N4 acetylcytidine (ac4C) modification mainly occurs on tRNA, rRNA, and mRNA, playing an important role in the expression of genetic information. However, it is still unclear whether microRNAs have undergone ac4C modification and their potential physiological and pathological functions. In this study, we identified that NAT10/THUMPD1 acetylates primary microRNAs (pri-miRNAs) with ac4C modification. Knockdown of NAT10 suppresses and augments the expression levels of mature miRNAs and pri-miRNAs, respectively. Molecular mechanism studies found that pri-miRNA ac4C promotes the processing of pri-miRNA into precursor miRNA (pre-miRNA) by enhancing the interaction of pri-miRNA and DGCR8, thereby increasing the biogenesis of mature miRNA. Knockdown of NAT10 attenuates the oncogenic characters of lung cancer cells by regulating miRNA production in cancers. Moreover, NAT10 is highly expressed in various clinical cancers and negatively correlated with poor prognosis. Thus, our results reveal that NAT10 plays a crucial role in cancer initiation and progression by modulating pri-miRNA ac4C to affect miRNA production, which would provide an attractive therapeutic strategy for cancers.

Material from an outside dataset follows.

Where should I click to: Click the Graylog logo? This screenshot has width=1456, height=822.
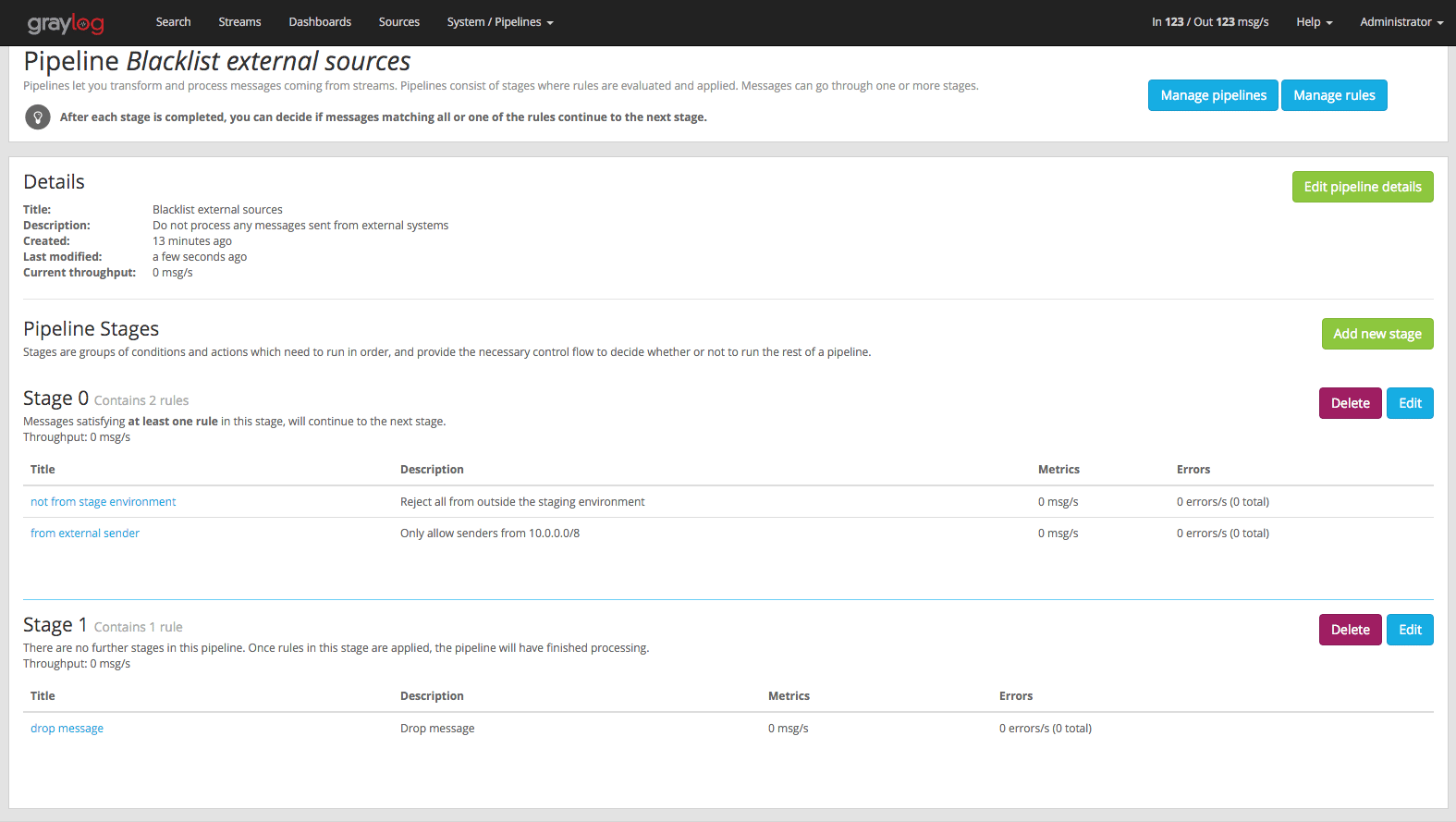pos(66,23)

N4乙酰胞苷(ac4C)修饰主要发生在tRNA、rRNA和mRNA上，在遗传信息的表达中发挥重要作用。然而，microRNA是否经历了ac4C修饰及其潜在的生理和病理功能仍不清楚。在这项研究中，我们发现 NAT10/THUMPD1 通过 ac4C 修饰乙酰化初级 microRNA (pri-miRNA)。 NAT10 的敲低分别抑制和增强成熟 miRNA 和 pri-miRNA 的表达水平。分子机制研究发现，pri-miRNA ac4C通过增强pri-miRNA与DGCR8的相互作用，促进pri-miRNA加工成前体miRNA（pre-miRNA），从而增加成熟miRNA的生物合成。 NAT10 的敲低通过调节癌症中 miRNA 的产生来减弱肺癌细胞的致癌特征。此外，NAT10在多种临床癌症中高表达，与不良预后呈负相关。因此，我们的结果表明，NAT10 通过调节 pri-miRNA ac4C 影响 miRNA 的产生，在癌症的发生和进展中发挥着至关重要的作用，这将为癌症提供一种有吸引力的治疗策略。